I genitori: i doppi turni bruciano 10 ore di lezione a settimana

GIULIANOVA. I genitori della Pagliaccetti replicano al vicesindaco Nausicaa Cameli sullo slittamento del trasferimento alla Bindi e quindi il ritorno alle lezioni mattutine. «Ci sembra chiaro il...
GIULIANOVA. I genitori della Pagliaccetti replicano al vicesindaco Nausicaa Cameli sullo slittamento del trasferimento alla Bindi e quindi il ritorno alle lezioni mattutine.
«Ci sembra chiaro il tentativo di banalizzare e strumentalizzare la protesta dell'11 marzo, motivata da preoccupazioni fondate e ben argomentate, come se si trattasse semplicemente di impazienza.In effetti la reazione del gruppo genitori è scaturita dall' utilizzo in un comunicato apparso sul sito del Comune del termine "congelare il trasferimento" (il cui significato in italiano è allarmante in quanto lascia intendere un tempo indefinito), senza alcuna ulteriore spiegazione. Questo ha fatto intravedere ancora una volta lo spettro di un ulteriore ritardo del ripristino delle attività mattutine e conseguentemente di un orario consono all'offerta formativa scelta.
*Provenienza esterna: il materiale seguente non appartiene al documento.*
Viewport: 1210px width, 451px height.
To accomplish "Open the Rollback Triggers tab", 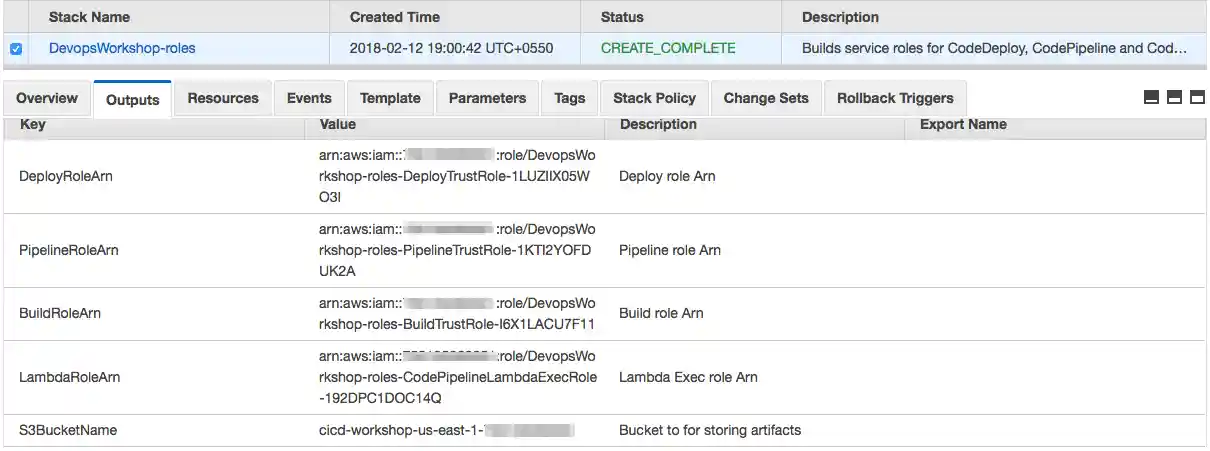I will click(x=895, y=98).
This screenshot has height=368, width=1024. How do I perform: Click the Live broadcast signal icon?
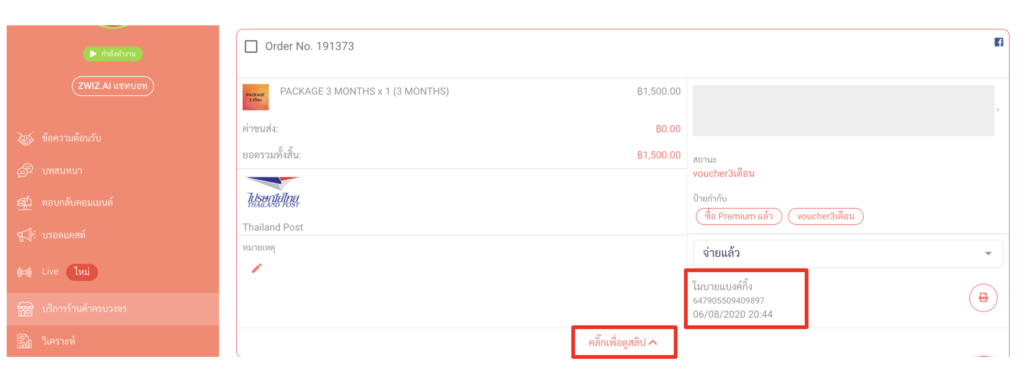point(25,272)
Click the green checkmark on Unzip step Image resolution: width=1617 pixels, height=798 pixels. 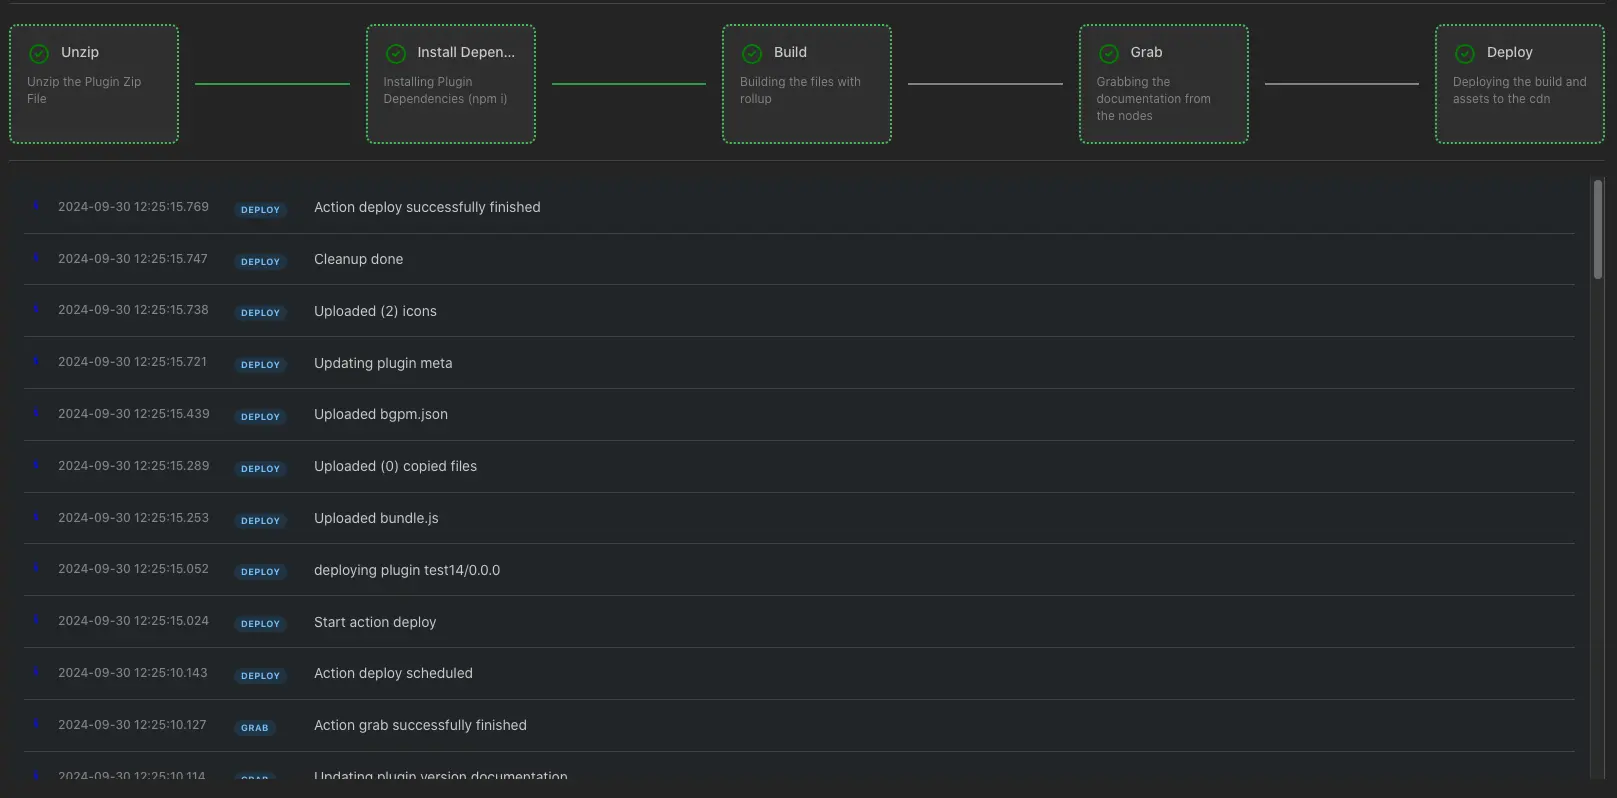coord(39,54)
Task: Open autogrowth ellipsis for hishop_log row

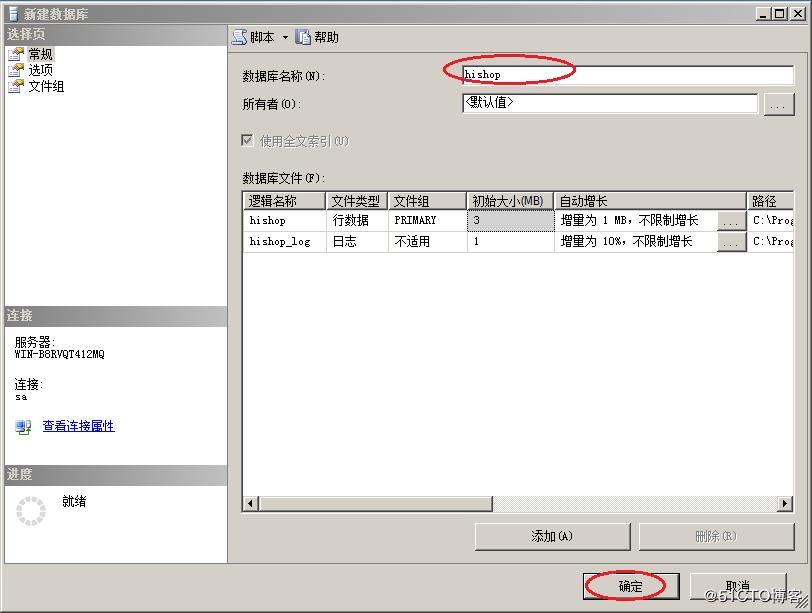Action: point(731,242)
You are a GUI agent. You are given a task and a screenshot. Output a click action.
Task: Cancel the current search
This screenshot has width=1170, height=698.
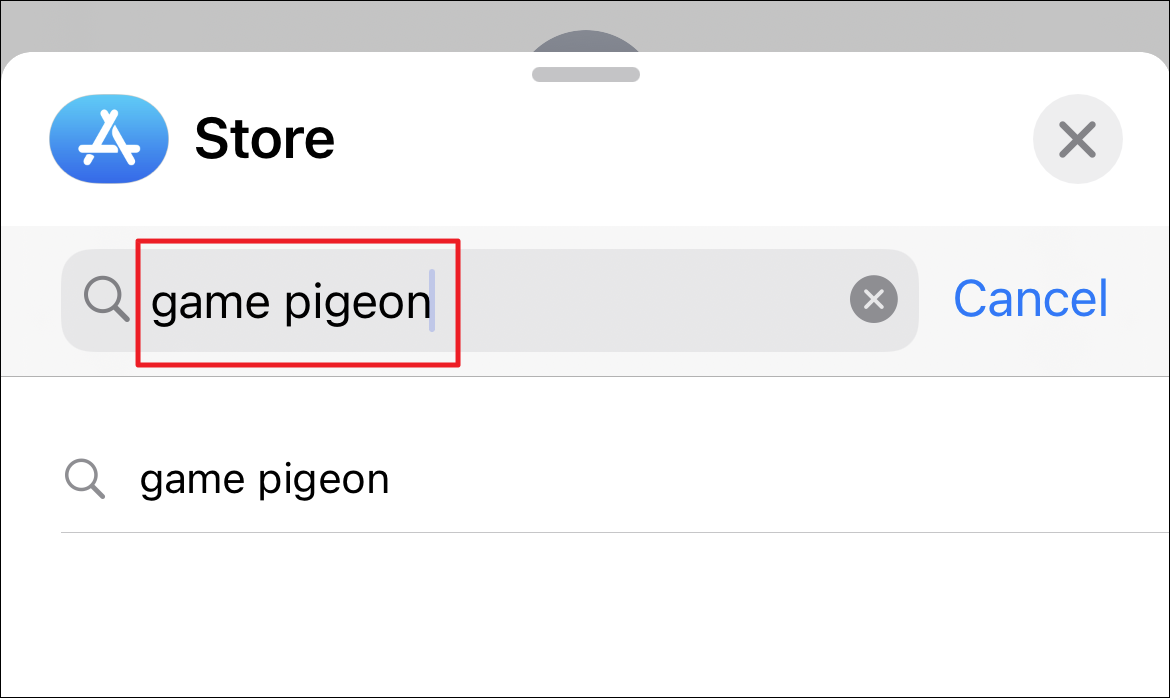[1030, 299]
La realtà è che l'esasperazione che serpeggia è motivata dal fatto che vengono ogni settimana "bruciate" ben 10 ore di lezione (oltre al monte ore perso a causa della chiusura dell'edificio scolastico), i ritmi di ragazzi in un'età estremamente delicata continuano ad essere sconvolti e gran parte delle attività che servono loro da decompressione è stata sospesa fino a data da destinarsi» .
I genitori sottolineano che gli spazi erano disponibili fin dal primo trasferimento e che le "problematiche del trasporto" di cui parla Cameli « avrebbero dovuto essere affrontate contestualmente a quelle della logistica, agendo con una maggiore prontezza e concertazione si sarebbero evitati probabilmente tempi biblici».
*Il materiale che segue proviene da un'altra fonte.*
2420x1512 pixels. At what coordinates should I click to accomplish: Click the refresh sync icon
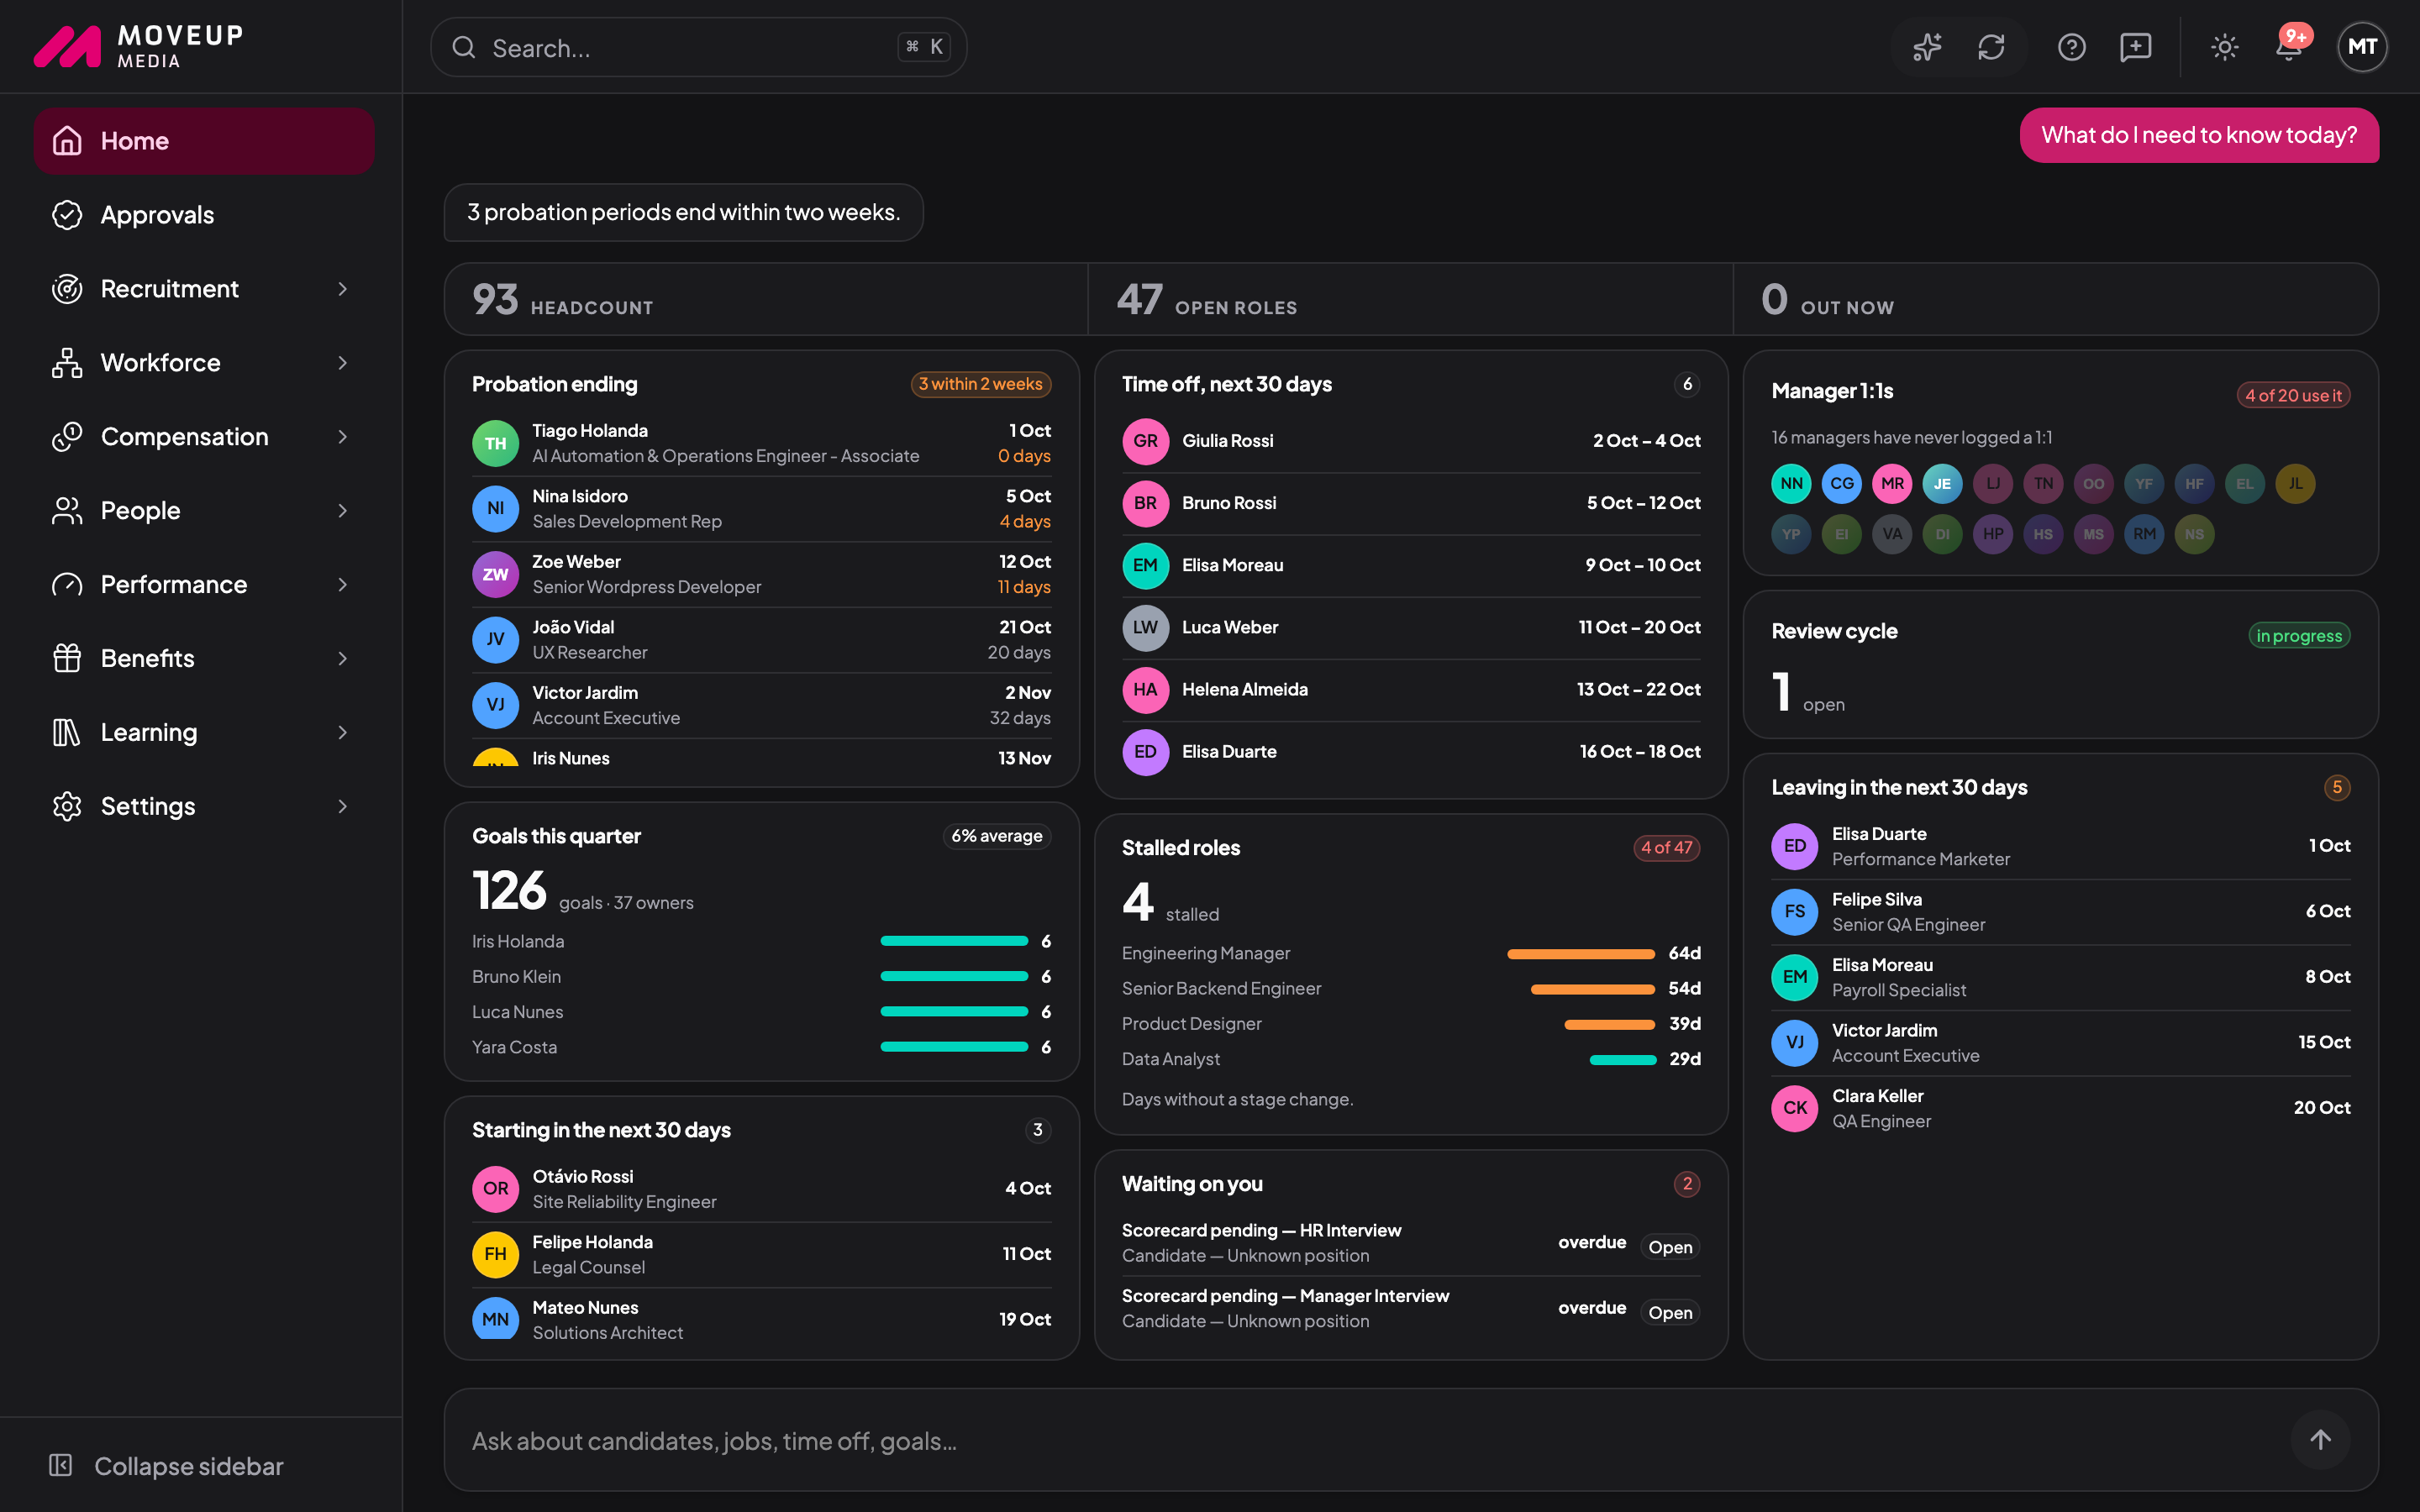pos(1991,47)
I genitori si augurano che i problemi siano risolti in breve e che gli alunni possoano tornare alle lezioni mattutine e che « questa penosa esperienza sia di monito a tutti in considerazione dell'anno scolastico a venire».
Il gruppo di mamme e papà infatti è molto preoccupato per «la sistemazione dell'edificio scolastico entro i tempi previsti (cioè settembre 2017) onde evitare di dover nuovamente affrontare le stesse situazioni nell'anno scolastico 2017/2018».